No way, of course, would North Korea reveal all the details of its nuclear inventory, much less get rid of the six to 12 warheads it possesses. The latest evidence was Sunday's launch of a Taepodong-2 missile with a range of at least 2,000 miles.

The North Koreans went through an elaborate exercise of claiming the missile was a two-stage booster assembly from which a satellite would be lofted into orbit. They made the same claim in 1998 when they fired Taepodong-1 in much the same trajectory over northern Japan.

Then as now, North Korea announced the missile had lofted a satellite into space from which wafted paeans to Dear Leader Kim Jong Il and his late father, Kim Il Sung, "eternal president."

It's dubious if the attachment picked up by satellite imagery at the tip of the missile was a satellite. Far more likely, North Koreans were bamboozling the world in a shell game that would be funny if the implications were not so deadly.

There's plenty of evidence that North Koreans by now are good at manufacturing missiles. They export short-range Scuds and mid-range Rodongs, the products of Russian engineering. They also are well known to have made nuclear warheads. No one has ever heard or seen any signs of building satellites.

So we're left with one reason for Sunday's test: The satellite story was indeed a cover for the testing the Taepodong-2, which had fizzled in a previous attempt at launching it in July 2006.

Now what? President Barack Obama and South Korea's President Lee Myung Bak talk about "stern" countermeasures. Nobody imagines a military response. Most analysts expect resumption of talks.

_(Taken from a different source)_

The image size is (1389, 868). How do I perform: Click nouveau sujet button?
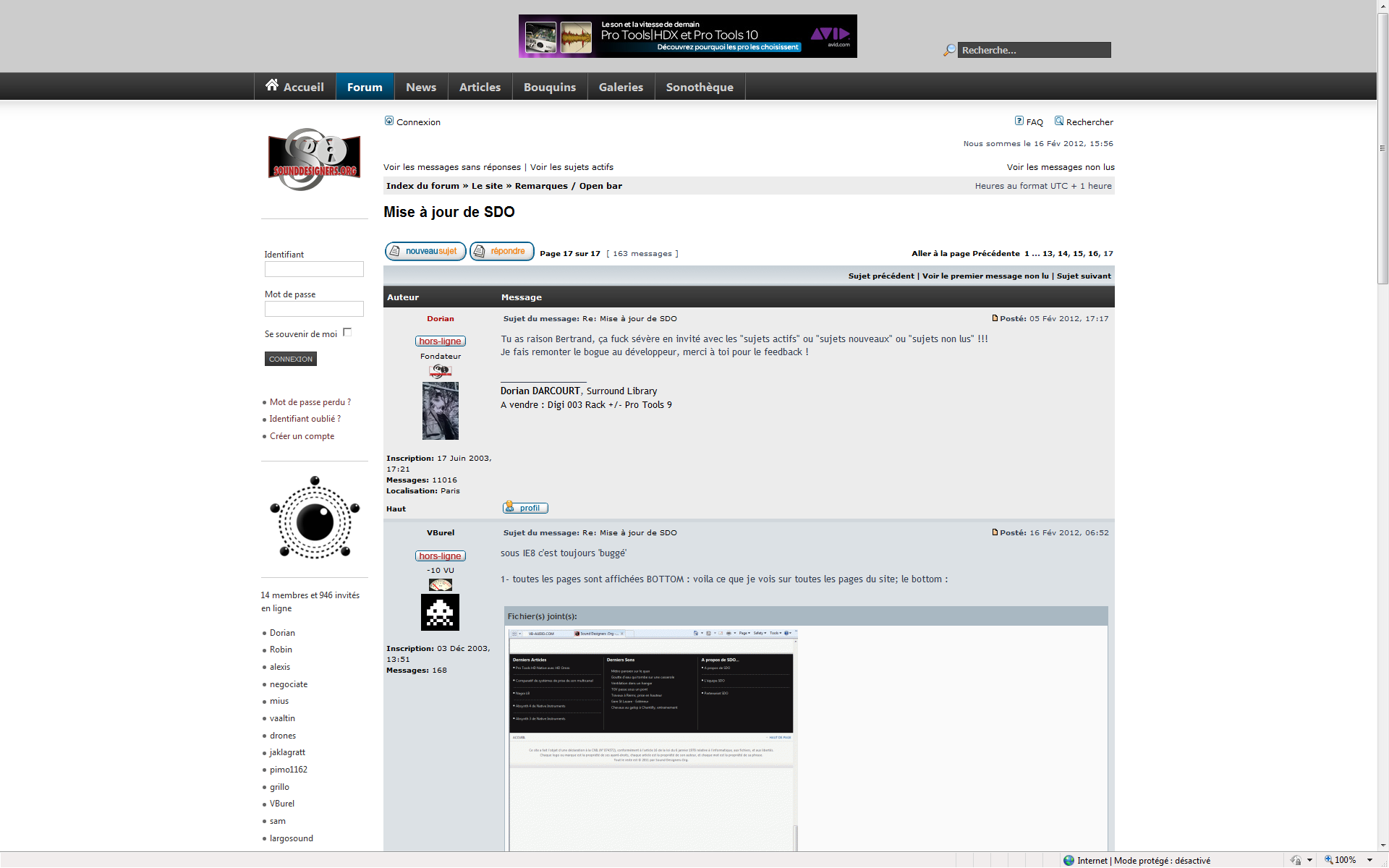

When they do get to the table, our side should make one point clear: No more aid that you will only spend on missiles and nukes. That would be the sternest -- and most effective -- penalty anyone could inflict.
Posted by:Steve White

#4  Thanks. Yea, some skeptics would tell me I should get out a psychology book and analyze why Koreans are they way they are to foster international understanding, handholding, all that. I just say, they are the way they are, and they cannot be trusted.

This is from my direct observation, so if I sound xenophobic its coming from the standpoint that even South Korea is still defined as a third world country by the U.N. due to their numerous human rights violations (doozies, like wholesale, flagrant human trafficking, forced prostitution of minors, ick) So I have no illusions about the Koreas, North or South, they have some way to go in the morality department.
Posted by: GirlThursday   2009-04-11 23:28  

#3  Dang, GT - don't hold back.

Tell us what you really think....
Posted by: Barbara Skolaut   2009-04-11 23:17  

#2  Koreans are duplicitous, its perfectly acceptable in their culture to have a public face or side one shows to the world, and a private face or hidden side nobody knows. This is the mindset. Being duplicitous is not seen as lying per se. Koreans are also ruthless and stop at nothing to get what they want. I saw many women going after married men with children in the military and these same home wreckers would cry and kick and scream when the GI went back to his wife and kids. She would go ballistic calling him a liar, even though her behavior was gutterball dishonest too. Koreans are not to be trusted, and bat shit crazy too. If I offend anyone by telling what I observed, dial 1-800-Suck-IT.
Posted by: GirlThursday   2009-04-11 22:47  

#1  Because Madeline Albright says so.